:: Material for this exercise ::

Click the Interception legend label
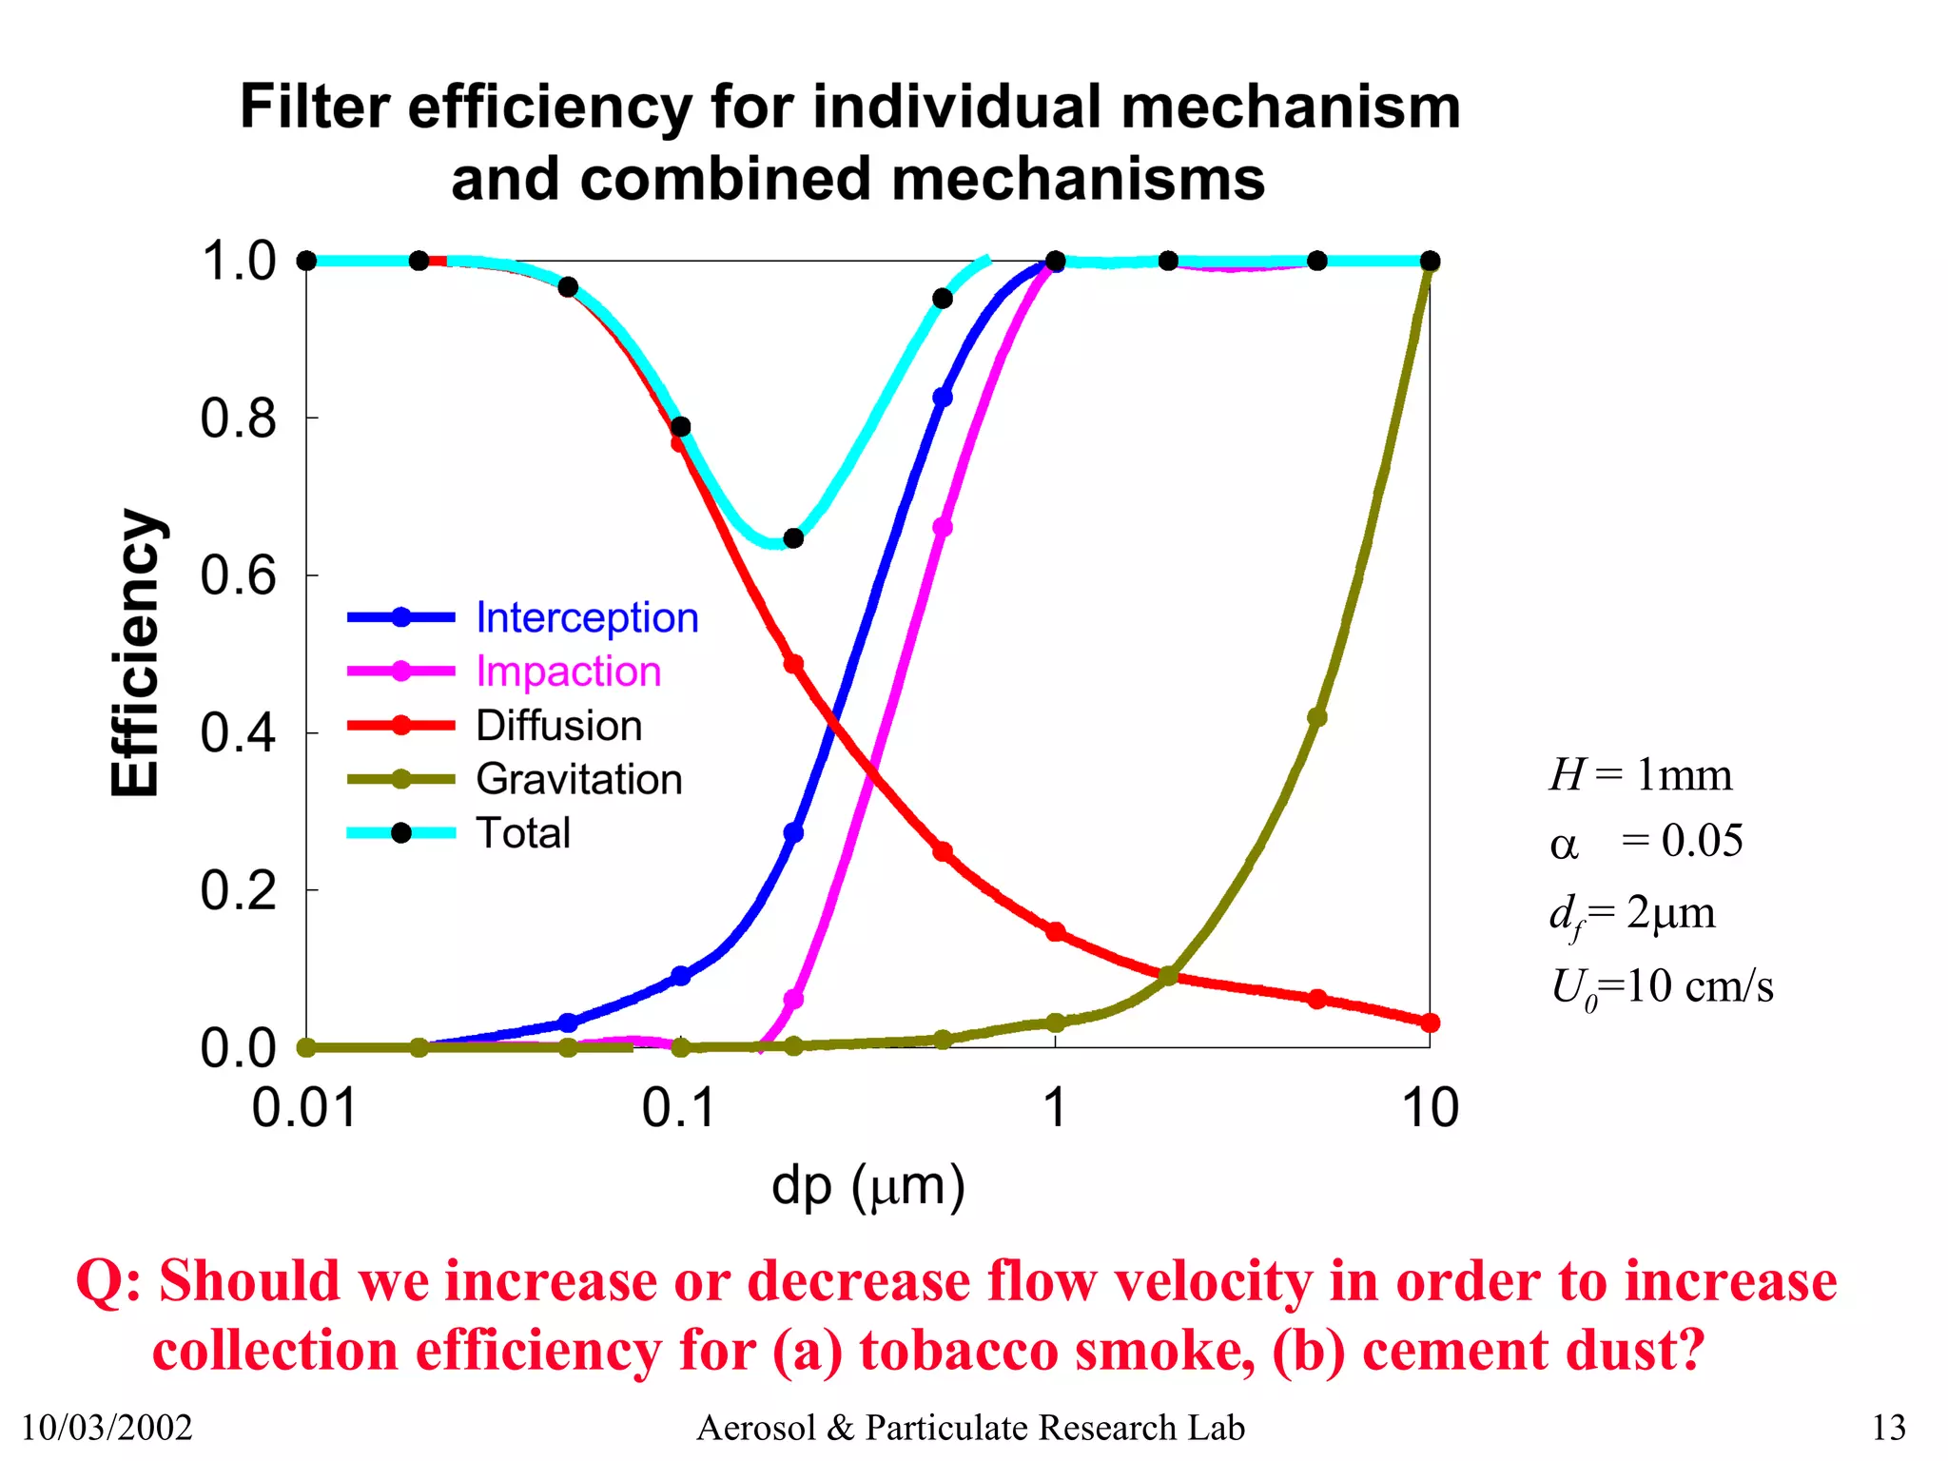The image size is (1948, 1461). (587, 618)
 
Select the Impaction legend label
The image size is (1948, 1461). (568, 672)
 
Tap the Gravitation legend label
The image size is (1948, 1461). (578, 779)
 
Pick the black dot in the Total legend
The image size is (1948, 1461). (401, 833)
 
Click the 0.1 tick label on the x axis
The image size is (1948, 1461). (678, 1108)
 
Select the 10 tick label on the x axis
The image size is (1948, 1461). (1430, 1108)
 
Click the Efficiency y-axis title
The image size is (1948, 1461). (135, 653)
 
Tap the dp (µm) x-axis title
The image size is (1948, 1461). (867, 1186)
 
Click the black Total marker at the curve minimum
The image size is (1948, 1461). (793, 538)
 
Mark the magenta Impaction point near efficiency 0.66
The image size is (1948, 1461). (943, 527)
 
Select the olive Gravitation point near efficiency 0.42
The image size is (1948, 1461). (1316, 717)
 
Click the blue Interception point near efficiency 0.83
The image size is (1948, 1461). (943, 398)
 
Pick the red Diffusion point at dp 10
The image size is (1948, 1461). (1430, 1023)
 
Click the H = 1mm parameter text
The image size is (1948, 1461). (1640, 775)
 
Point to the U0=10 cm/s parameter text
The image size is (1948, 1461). (1662, 986)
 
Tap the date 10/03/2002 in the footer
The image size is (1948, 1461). (107, 1428)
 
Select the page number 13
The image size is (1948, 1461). (1888, 1428)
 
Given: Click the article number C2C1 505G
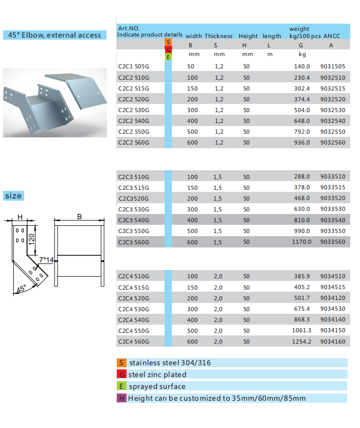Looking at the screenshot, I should pyautogui.click(x=133, y=66).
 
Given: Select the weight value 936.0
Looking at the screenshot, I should pyautogui.click(x=302, y=142).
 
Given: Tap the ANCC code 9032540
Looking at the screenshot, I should pyautogui.click(x=333, y=121).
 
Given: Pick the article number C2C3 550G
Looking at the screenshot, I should pyautogui.click(x=133, y=231).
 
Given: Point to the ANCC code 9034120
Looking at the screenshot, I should pyautogui.click(x=333, y=298).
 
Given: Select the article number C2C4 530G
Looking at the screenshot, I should pyautogui.click(x=133, y=309).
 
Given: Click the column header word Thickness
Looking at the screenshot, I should pyautogui.click(x=219, y=36).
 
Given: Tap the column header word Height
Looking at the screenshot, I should pyautogui.click(x=248, y=36).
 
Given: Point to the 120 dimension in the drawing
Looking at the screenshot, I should pyautogui.click(x=32, y=238).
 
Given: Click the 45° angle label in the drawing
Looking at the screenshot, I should pyautogui.click(x=21, y=289).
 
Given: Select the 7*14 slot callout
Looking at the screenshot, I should pyautogui.click(x=47, y=260).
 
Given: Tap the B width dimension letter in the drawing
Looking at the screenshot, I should pyautogui.click(x=80, y=217).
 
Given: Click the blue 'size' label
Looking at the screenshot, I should pyautogui.click(x=13, y=196).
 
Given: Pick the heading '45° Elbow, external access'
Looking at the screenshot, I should pyautogui.click(x=55, y=35).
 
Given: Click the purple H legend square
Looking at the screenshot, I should pyautogui.click(x=121, y=398).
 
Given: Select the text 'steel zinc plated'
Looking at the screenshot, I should pyautogui.click(x=157, y=374).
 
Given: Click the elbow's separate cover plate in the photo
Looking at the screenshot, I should pyautogui.click(x=76, y=87).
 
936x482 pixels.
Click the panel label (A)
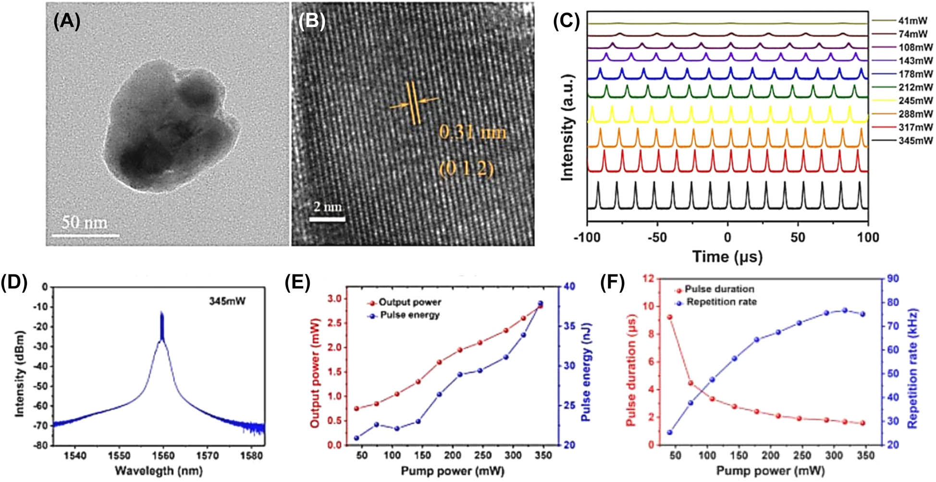pyautogui.click(x=67, y=22)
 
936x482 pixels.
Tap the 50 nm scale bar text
pyautogui.click(x=85, y=223)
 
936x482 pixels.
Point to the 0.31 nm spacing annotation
pyautogui.click(x=473, y=132)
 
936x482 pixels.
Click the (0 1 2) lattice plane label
pyautogui.click(x=466, y=169)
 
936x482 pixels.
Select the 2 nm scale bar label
pyautogui.click(x=328, y=207)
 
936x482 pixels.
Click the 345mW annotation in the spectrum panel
pyautogui.click(x=227, y=301)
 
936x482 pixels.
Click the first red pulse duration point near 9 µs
pyautogui.click(x=670, y=317)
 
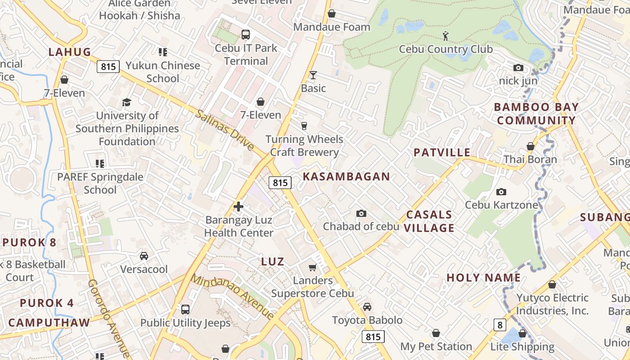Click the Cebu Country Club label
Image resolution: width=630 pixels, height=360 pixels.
[446, 49]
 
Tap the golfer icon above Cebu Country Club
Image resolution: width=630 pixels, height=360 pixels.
[446, 36]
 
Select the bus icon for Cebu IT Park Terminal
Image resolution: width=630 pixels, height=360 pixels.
[246, 35]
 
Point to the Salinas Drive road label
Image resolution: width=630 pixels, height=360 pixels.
[224, 130]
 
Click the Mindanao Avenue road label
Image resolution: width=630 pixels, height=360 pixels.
[232, 296]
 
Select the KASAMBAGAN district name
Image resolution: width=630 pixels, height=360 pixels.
[346, 176]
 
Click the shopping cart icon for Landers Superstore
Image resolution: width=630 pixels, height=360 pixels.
[313, 268]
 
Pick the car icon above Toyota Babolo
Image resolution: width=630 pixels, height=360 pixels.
[367, 307]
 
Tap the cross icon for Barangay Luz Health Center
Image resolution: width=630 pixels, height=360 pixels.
[238, 207]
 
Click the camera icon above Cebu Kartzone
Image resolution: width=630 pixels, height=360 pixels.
[501, 192]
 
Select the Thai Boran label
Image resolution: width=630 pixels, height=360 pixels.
[530, 159]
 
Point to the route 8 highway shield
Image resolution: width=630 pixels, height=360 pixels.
[500, 324]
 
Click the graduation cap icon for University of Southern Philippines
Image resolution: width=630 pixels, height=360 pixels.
[127, 103]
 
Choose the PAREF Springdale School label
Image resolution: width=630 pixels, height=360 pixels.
[100, 183]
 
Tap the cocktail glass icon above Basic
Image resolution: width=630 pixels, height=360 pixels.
[313, 75]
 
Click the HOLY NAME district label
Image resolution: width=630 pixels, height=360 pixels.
[483, 278]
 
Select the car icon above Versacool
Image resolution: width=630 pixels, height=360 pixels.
[144, 256]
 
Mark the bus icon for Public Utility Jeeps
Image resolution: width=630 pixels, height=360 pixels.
[185, 310]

:::

* Work to be completed:
Convert every line of the records above into a Markdown table with the columns Row and Line, numbering each row and skipping blank lines. Leave the pictures out of the answer.

* Correct answer:
| Row | Line |
|---|---|
| 1 | Click the Interception legend label |
| 2 | The image size is (1948, 1461). (587, 618) |
| 3 | Select the Impaction legend label |
| 4 | The image size is (1948, 1461). (568, 672) |
| 5 | Tap the Gravitation legend label |
| 6 | The image size is (1948, 1461). (578, 779) |
| 7 | Pick the black dot in the Total legend |
| 8 | The image size is (1948, 1461). (401, 833) |
| 9 | Click the 0.1 tick label on the x axis |
| 10 | The image size is (1948, 1461). (678, 1108) |
| 11 | Select the 10 tick label on the x axis |
| 12 | The image size is (1948, 1461). (1430, 1108) |
| 13 | Click the Efficiency y-axis title |
| 14 | The image size is (1948, 1461). (135, 653) |
| 15 | Tap the dp (µm) x-axis title |
| 16 | The image size is (1948, 1461). (867, 1186) |
| 17 | Click the black Total marker at the curve minimum |
| 18 | The image size is (1948, 1461). (793, 538) |
| 19 | Mark the magenta Impaction point near efficiency 0.66 |
| 20 | The image size is (1948, 1461). (943, 527) |
| 21 | Select the olive Gravitation point near efficiency 0.42 |
| 22 | The image size is (1948, 1461). (1316, 717) |
| 23 | Click the blue Interception point near efficiency 0.83 |
| 24 | The image size is (1948, 1461). (943, 398) |
| 25 | Pick the red Diffusion point at dp 10 |
| 26 | The image size is (1948, 1461). (1430, 1023) |
| 27 | Click the H = 1mm parameter text |
| 28 | The image size is (1948, 1461). (1640, 775) |
| 29 | Point to the U0=10 cm/s parameter text |
| 30 | The image size is (1948, 1461). (1662, 986) |
| 31 | Tap the date 10/03/2002 in the footer |
| 32 | The image size is (1948, 1461). (107, 1428) |
| 33 | Select the page number 13 |
| 34 | The image size is (1948, 1461). (1888, 1428) |
| 35 | Given: Click the article number C2C1 505G |
| 36 | Looking at the screenshot, I should pyautogui.click(x=133, y=66). |
| 37 | Given: Select the weight value 936.0 |
| 38 | Looking at the screenshot, I should pyautogui.click(x=302, y=142). |
| 39 | Given: Tap the ANCC code 9032540 |
| 40 | Looking at the screenshot, I should pyautogui.click(x=333, y=121). |
| 41 | Given: Pick the article number C2C3 550G |
| 42 | Looking at the screenshot, I should pyautogui.click(x=133, y=231). |
| 43 | Given: Point to the ANCC code 9034120 |
| 44 | Looking at the screenshot, I should pyautogui.click(x=333, y=298). |
| 45 | Given: Select the article number C2C4 530G |
| 46 | Looking at the screenshot, I should pyautogui.click(x=133, y=309). |
| 47 | Given: Click the column header word Thickness |
| 48 | Looking at the screenshot, I should pyautogui.click(x=219, y=36). |
| 49 | Given: Tap the column header word Height |
| 50 | Looking at the screenshot, I should pyautogui.click(x=248, y=36). |
| 51 | Given: Point to the 120 dimension in the drawing |
| 52 | Looking at the screenshot, I should pyautogui.click(x=32, y=238). |
| 53 | Given: Click the 45° angle label in the drawing |
| 54 | Looking at the screenshot, I should pyautogui.click(x=21, y=289). |
| 55 | Given: Select the 7*14 slot callout |
| 56 | Looking at the screenshot, I should pyautogui.click(x=47, y=260). |
| 57 | Given: Tap the B width dimension letter in the drawing |
| 58 | Looking at the screenshot, I should pyautogui.click(x=80, y=217). |
| 59 | Given: Click the blue 'size' label |
| 60 | Looking at the screenshot, I should pyautogui.click(x=13, y=196). |
| 61 | Given: Pick the heading '45° Elbow, external access' |
| 62 | Looking at the screenshot, I should pyautogui.click(x=55, y=35). |
| 63 | Given: Click the purple H legend square |
| 64 | Looking at the screenshot, I should pyautogui.click(x=121, y=398). |
| 65 | Given: Select the text 'steel zinc plated' |
| 66 | Looking at the screenshot, I should pyautogui.click(x=157, y=374). |
| 67 | Given: Click the elbow's separate cover plate in the photo |
| 68 | Looking at the screenshot, I should pyautogui.click(x=76, y=87). |
| 69 | 936x482 pixels. |
| 70 | Click the panel label (A) |
| 71 | pyautogui.click(x=67, y=22) |
| 72 | 936x482 pixels. |
| 73 | Tap the 50 nm scale bar text |
| 74 | pyautogui.click(x=85, y=223) |
| 75 | 936x482 pixels. |
| 76 | Point to the 0.31 nm spacing annotation |
| 77 | pyautogui.click(x=473, y=132) |
| 78 | 936x482 pixels. |
| 79 | Click the (0 1 2) lattice plane label |
| 80 | pyautogui.click(x=466, y=169) |
| 81 | 936x482 pixels. |
| 82 | Select the 2 nm scale bar label |
| 83 | pyautogui.click(x=328, y=207) |
| 84 | 936x482 pixels. |
| 85 | Click the 345mW annotation in the spectrum panel |
| 86 | pyautogui.click(x=227, y=301) |
| 87 | 936x482 pixels. |
| 88 | Click the first red pulse duration point near 9 µs |
| 89 | pyautogui.click(x=670, y=317) |
| 90 | Click the Cebu Country Club label |
| 91 | Image resolution: width=630 pixels, height=360 pixels. |
| 92 | [446, 49] |
| 93 | Tap the golfer icon above Cebu Country Club |
| 94 | Image resolution: width=630 pixels, height=360 pixels. |
| 95 | [446, 36] |
| 96 | Select the bus icon for Cebu IT Park Terminal |
| 97 | Image resolution: width=630 pixels, height=360 pixels. |
| 98 | [246, 35] |
| 99 | Point to the Salinas Drive road label |
| 100 | Image resolution: width=630 pixels, height=360 pixels. |
| 101 | [224, 130] |
| 102 | Click the Mindanao Avenue road label |
| 103 | Image resolution: width=630 pixels, height=360 pixels. |
| 104 | [232, 296] |
| 105 | Select the KASAMBAGAN district name |
| 106 | Image resolution: width=630 pixels, height=360 pixels. |
| 107 | [346, 176] |
| 108 | Click the shopping cart icon for Landers Superstore |
| 109 | Image resolution: width=630 pixels, height=360 pixels. |
| 110 | [313, 268] |
| 111 | Pick the car icon above Toyota Babolo |
| 112 | Image resolution: width=630 pixels, height=360 pixels. |
| 113 | [367, 307] |
| 114 | Tap the cross icon for Barangay Luz Health Center |
| 115 | Image resolution: width=630 pixels, height=360 pixels. |
| 116 | [238, 207] |
| 117 | Click the camera icon above Cebu Kartzone |
| 118 | Image resolution: width=630 pixels, height=360 pixels. |
| 119 | [501, 192] |
| 120 | Select the Thai Boran label |
| 121 | Image resolution: width=630 pixels, height=360 pixels. |
| 122 | [530, 159] |
| 123 | Point to the route 8 highway shield |
| 124 | Image resolution: width=630 pixels, height=360 pixels. |
| 125 | [500, 324] |
| 126 | Click the graduation cap icon for University of Southern Philippines |
| 127 | Image resolution: width=630 pixels, height=360 pixels. |
| 128 | [127, 103] |
| 129 | Choose the PAREF Springdale School label |
| 130 | Image resolution: width=630 pixels, height=360 pixels. |
| 131 | [100, 183] |
| 132 | Tap the cocktail glass icon above Basic |
| 133 | Image resolution: width=630 pixels, height=360 pixels. |
| 134 | [313, 75] |
| 135 | Click the HOLY NAME district label |
| 136 | Image resolution: width=630 pixels, height=360 pixels. |
| 137 | [483, 278] |
| 138 | Select the car icon above Versacool |
| 139 | Image resolution: width=630 pixels, height=360 pixels. |
| 140 | [144, 256] |
| 141 | Mark the bus icon for Public Utility Jeeps |
| 142 | Image resolution: width=630 pixels, height=360 pixels. |
| 143 | [185, 310] |